Лысый встал и направился к шкафу, давая понять, что разговор закончен.

– Он просто не любит героев, – рассмеялся Джа, когда я рассказал ему о разговоре. – Но, по правде говоря, они на своем месте. Я имею в виду Осколок. Никто не оспаривает их место жительства, даже они сами.

– Но как же бунты? – удивился я.

– Здесь такая история. – Мой собеседник любил с важным видом разглаживать бороду и говорить: «Здесь такая история», отчего я едва удерживался от смеха. – На нашем уровне случилось непредвиденное: мы зашли на их территорию. Решили загнать их в Осколок глубже. За несколько последних поколений здесь открылись новые залы, которые расположены уже над территорией Осколка нижнего уровня. Су не любит об этом вспоминать. – Он любил называть лысого Су, правда, почему-то только в его отсутствие. – Но если бы мы не продвинулись в Осколок, всей этой локальной войны на окраине уровня не было бы. Впрочем, в одном он прав – она мало кого заботит.

Я вспомнил реакцию отпросов на известия о бунте и вынужденно согласился.

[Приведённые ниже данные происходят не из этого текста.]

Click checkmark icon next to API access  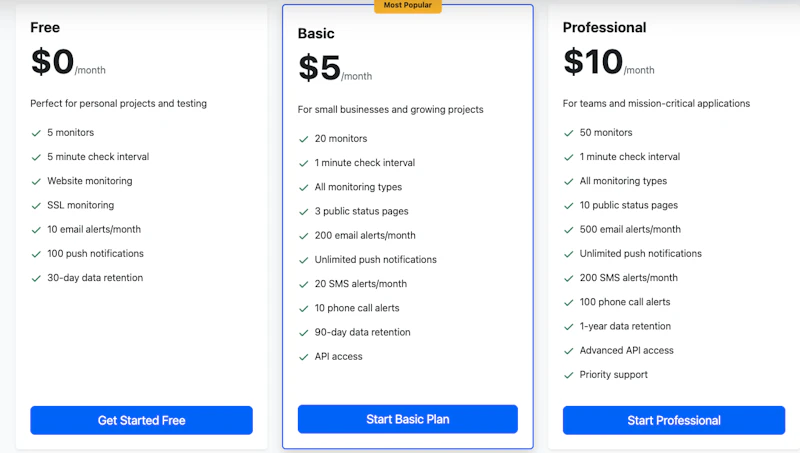coord(304,357)
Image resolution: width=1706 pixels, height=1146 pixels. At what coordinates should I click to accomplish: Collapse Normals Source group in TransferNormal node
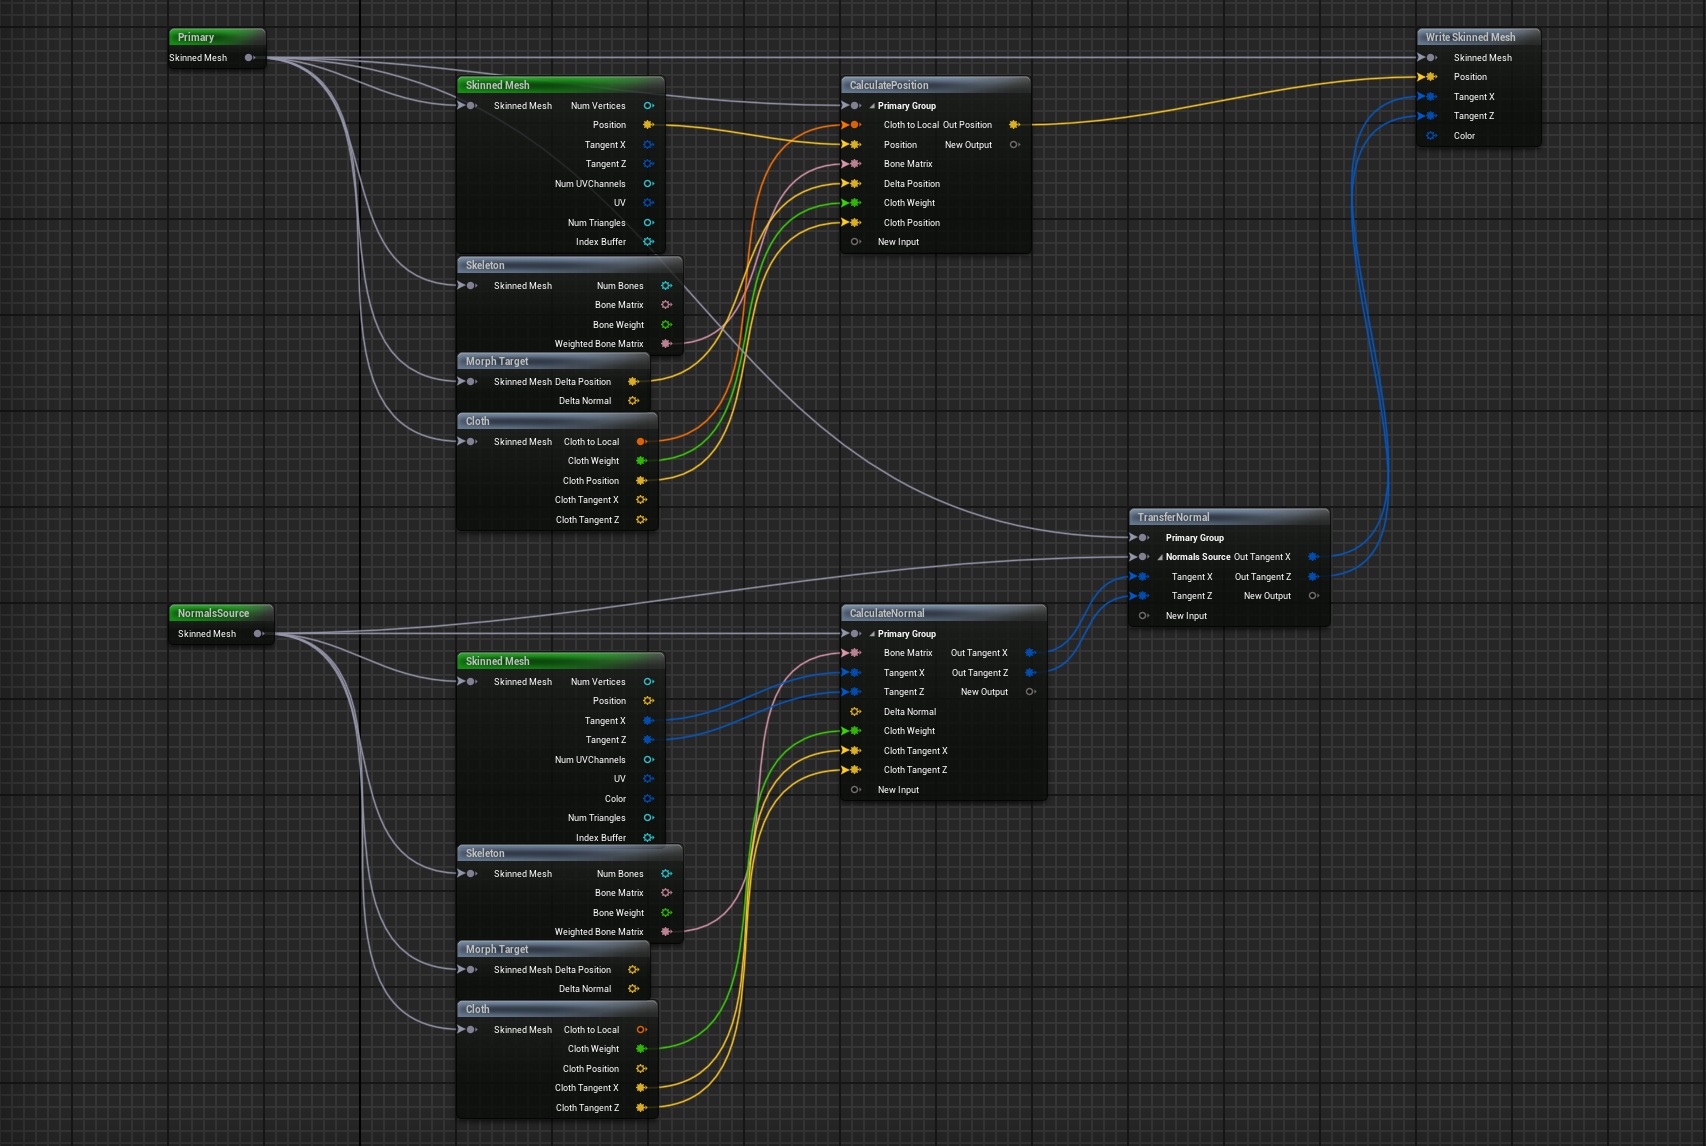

Так кто же они были, братья Саки?

Странно задавать людям такой вопрос – на каком бы уровне они ни жили, чем бы ни занимались. Да эти бы и не ответили. Судак и Джа были другими, совсем не похожими ни на кого, и в чем-то были симпатичны мне – но стоило признать, оба они были плоть от плоти своего уровня. Они не пытались – да и не смогли бы – убедить меня остаться, но в бесконечных тягучих беседах с ними, в посиделках среди ветхих книг и огромных шкафов я действительно забывал, что мне нужно куда-то идти, что-то делать. Что я избранный и пришел с миссией. Что не узнал о Башне и капли того, что хотел, и что давно не видел Фе и даже не знаю, как она. Нет, я не решал здесь остаться, не полюбил этот уровень и даже не понял его, но просто забывал здесь обо всем другом. А это так порою полезно – просто забывать.

В другой раз, будто бы между делом, поедая жирные сочные шарики, они признались мне:

– Ты удивишься, но мы с ним из Севастополя. Кажется, мы здесь вечны, что было много-много поколений таких, как мы… – Джа снова погладил бороду. – Но здесь такая история: мы просто обосновались. Избранные могут и не подозревать о том, что мы жили в городе, что прошли Потребление. Мы не слишком-то стремимся, чтобы это знали. Теперь мы здешние жители. – Он улыбался, довольный собственным признанием.

– Поздешнее многих. – Судак кивнул головой для важности. – И мы не хотим уходить с Притязания.

Я вздрогнул, услышав знакомое слово. Массандра, кажется, была права – каждый называл этот уровень как хотел, и в этом он серьезно отличался от первого – там вообще никого не заботило, как называется то место, где они находятся, даже само слово Потребление я услышал впервые здесь.

– Здесь все знают, чего не хотят, – сказал я. – А вы знаете, чего хотите?

– Хороший вопрос. – И Джа снова принялся разглаживать бороду. – Но, знаешь, такая история… Ты преувеличиваешь масштаб незнания. По-моему, все знают, чего хотят – и непрерывно делают это. Все бегут. По вертикали – на уровень выше, по горизонтали – в пределах своего, да даже в рамках маленького зала многие бегут.

– В пределах собственного тела, – добавил Судак и, встретив мое непонимание, пояснил: – Бегут от себя самих.

– Никто не хочет остановиться, присесть, предаться обсуждению, обдумыванию, – добавил Джа. – В Севастополе есть небосмотры, но в них каждый сам по себе. Люди вместе только в делах, трудах. Но не в мыслях. На Потреблении нет даже этого. Здесь, на втором, людей меньше, зато больше пространства. Здесь подходящая среда для нашей жизни. Мы остались, чтобы подумать. Поверь мне, жизнь стоит того, чтобы о ней мыслить, обдумывать. Тогда она проживается. Что от людей останется? Только былое.

– Вон, посмотри. – Судак показал в сторону старой кровати, завешенной шторками. Там он обычно спал. – Видишь?